Today is the third time in a row that I have visited my psychiatrist and have not been put into the hospital. Maybe, I am actually stable for once.
I started dancing again last night. It felt great to be back doing something I love with people I know.
Still processing trauma in between. Learning that it is going to be a long road. Right now I will enjoy where I am.
Really it is more like ex-husband trouble. Even though there is an agreement, he seems to want to get out of it every weekend.
This should have been the last weekend of me seeing the kids for only one day. Instead, I cannot see them on Saturday when he could drop them off and even though there are 3 other adults in the house no one can drop them off on Sunday.
Picking them up sounds like an easy solution. Between tolls and gas, money is an issue. Not to mention the round trip is over two hours itself.

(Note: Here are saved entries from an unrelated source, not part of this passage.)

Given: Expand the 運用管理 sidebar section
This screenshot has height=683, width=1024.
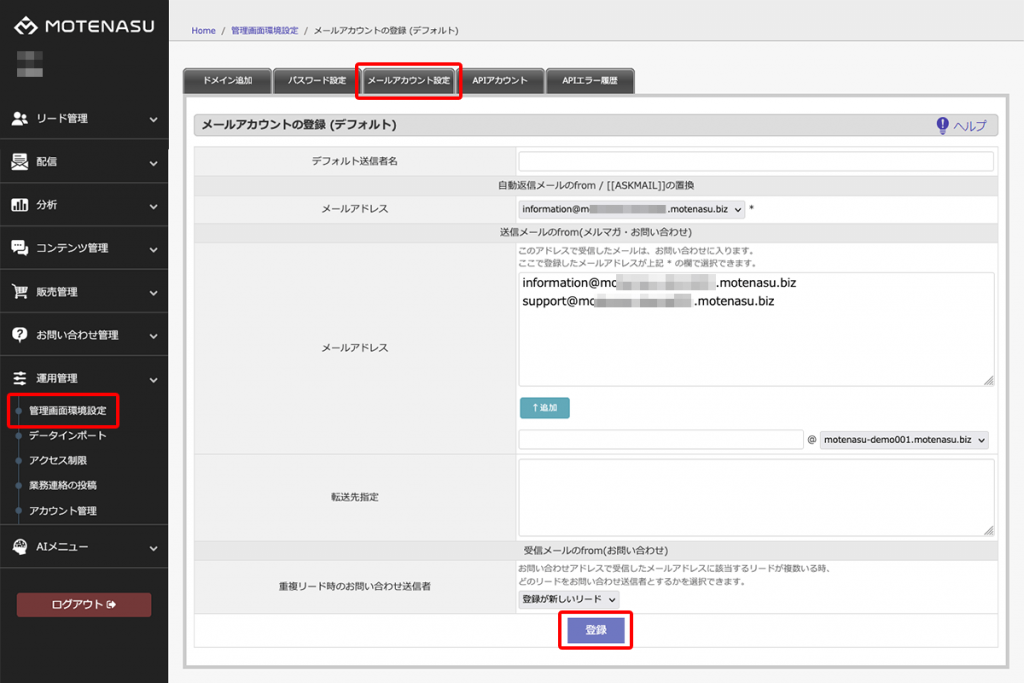Looking at the screenshot, I should click(84, 378).
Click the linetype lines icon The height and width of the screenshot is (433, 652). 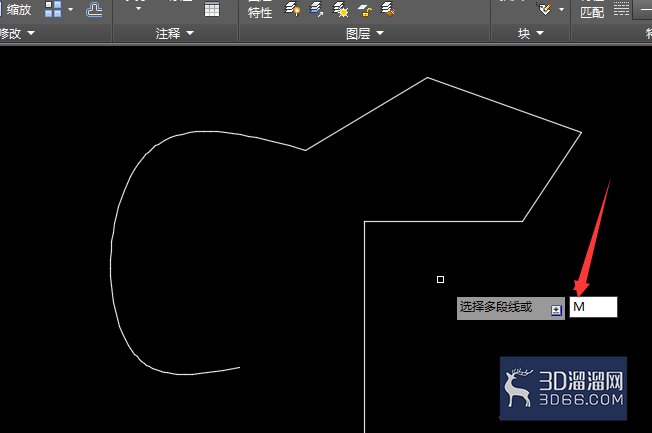(x=621, y=8)
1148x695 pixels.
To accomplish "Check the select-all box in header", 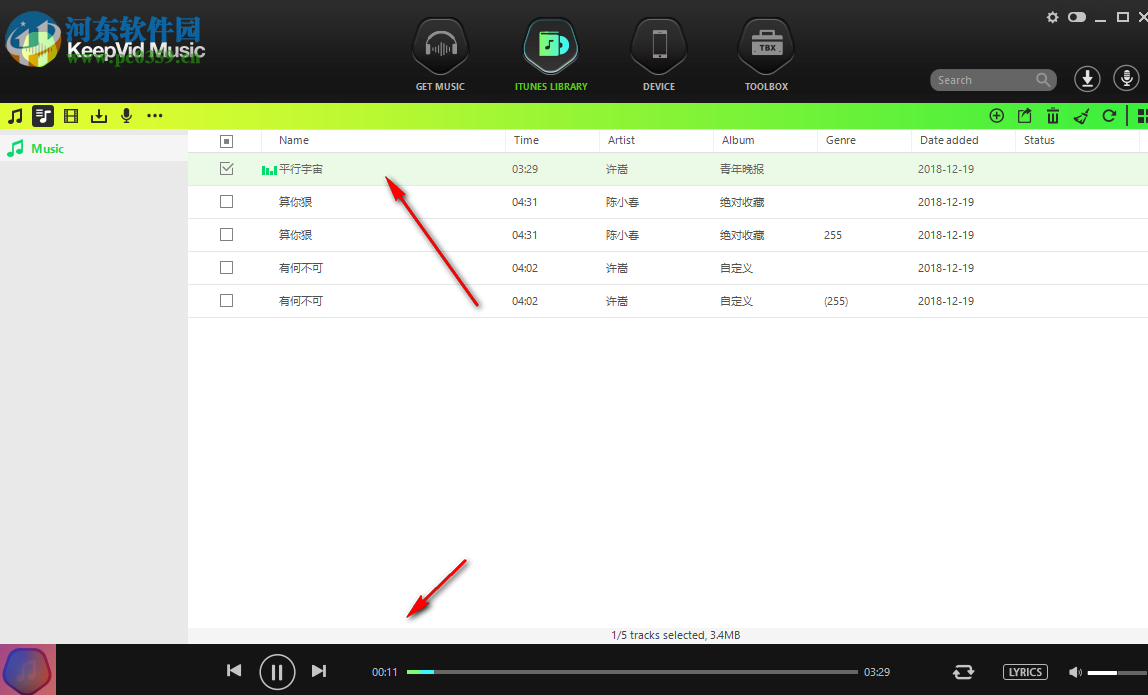I will point(226,140).

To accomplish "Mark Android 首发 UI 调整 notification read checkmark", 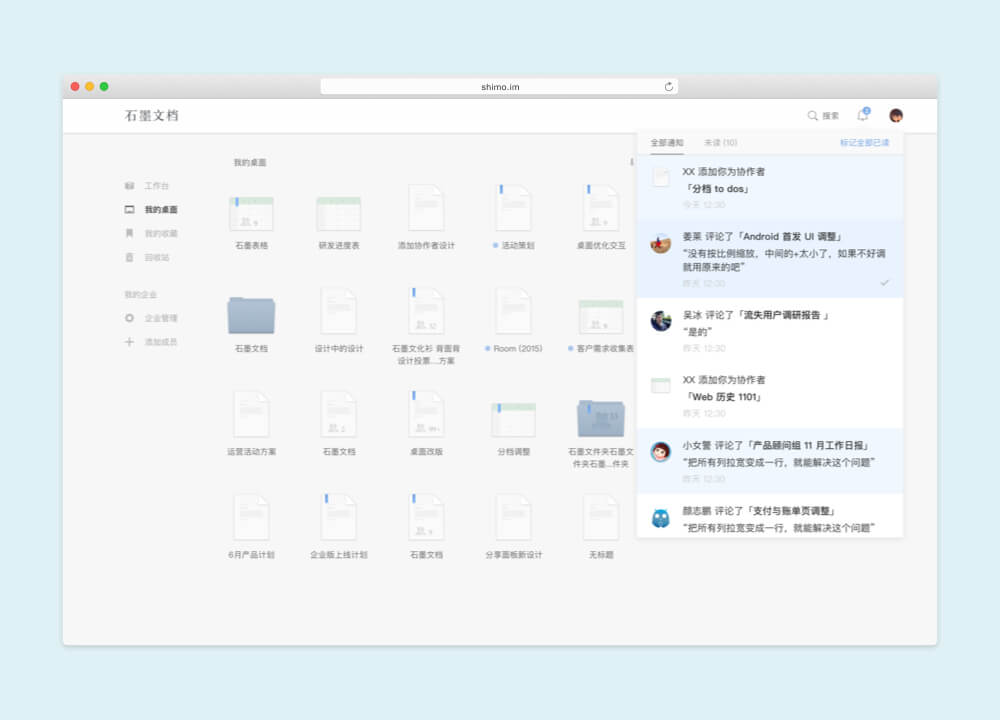I will coord(884,283).
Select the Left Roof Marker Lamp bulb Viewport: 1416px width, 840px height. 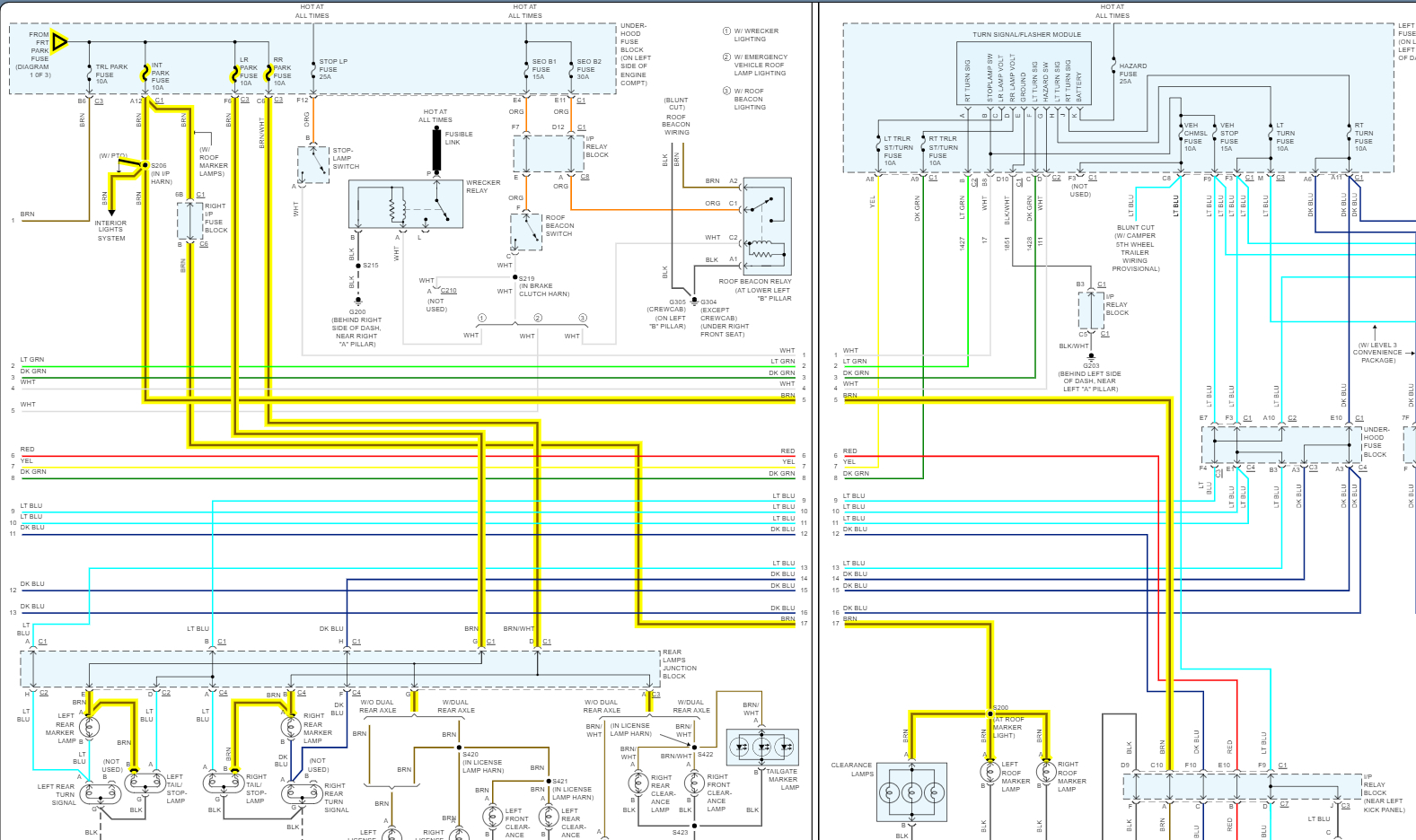pyautogui.click(x=990, y=772)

I just feel like I cannot get ahead. Even though my ex makes these agreements, he refuses to follow them. In his eyes, I should only be able to see the kids while he is working.
All of this because I have a mental illness that I needed treatment for. Even in the hospital, I called the kids every night, now, I feel like I am being punished for getting help .
This past weekend, I was able to see my kids. Sometimes, I feel like a horrible mom because of my illness and hospitalizations.
The kids always surprise me by telling me that they love me and giving me hugs. They still accept me, flaws and all.
I always think that I don’t know them as well as I want too. We were watching TV and I suggested a show that I thought my oldest might enjoy. Turns out, not only did he enjoy the show bit his brother was interested as well.
Turns out, the weekend was a success. I don’t know what will happen in the future. Maybe the kids will be angry that I was not always there, yet for now, they still want to see me and take me for me.